For the past 6 years, I have been employed on and off in an international NGO with offices in more than 30 countries. My working areas have mainly been in Fundraising or Business Intelligence, doing fun things like converting .xlsx files to .csv and generating latent contempt for people with “digital” or “social media” in their job titles. However, as the main tech wizard I have been asked to do very weird things. I want to tell you a story of intrigue, technology from a forgotten time and a prototypically badly planned project. All of this is from memory and it is a few years back, so details might be slightly off.
Before reading on, know that I love GNU. It took me years to learn SED, AWK, cut, cat, sort and tr, mainly because I had no purpose for anything these wonderful tools can do. All tutorials I found had to do with system management and log files and while I broke systems and reinstalled them regularly, I never managed one.
Then I got my first job that forced MS Excel on me. When that happened, I soon pulled out my rusty *NIX-toolbox and got to learning by doing.
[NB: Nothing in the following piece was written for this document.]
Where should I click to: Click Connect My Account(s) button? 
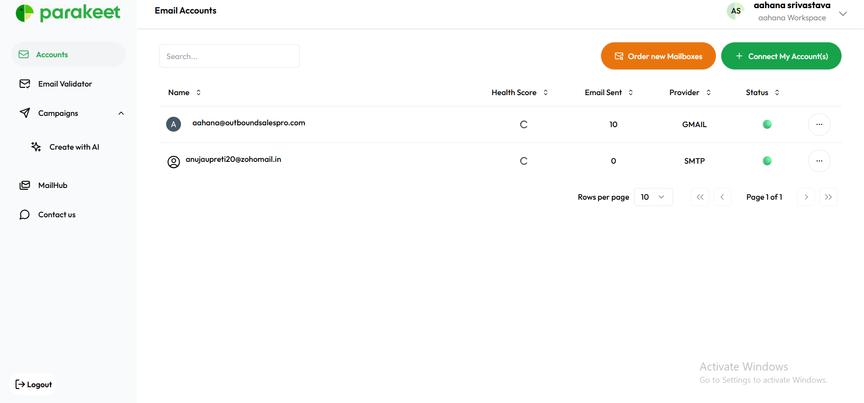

I want to tell this story for two reasons. The first being that I like the story and actually solved a problem in a cheap and dirty way. The second, and much less self indulgent reason, is that I believe these tools are undervalued, because they are misunderstood and the steep learning curve combined with the lack of reasonable examples makes it an elitist practice. I am all for elitism, as long as it’s inclusionary and everybody can be a part of the elite.
A brief introduction:
My good friend and colleague hits me up during a coffee-break.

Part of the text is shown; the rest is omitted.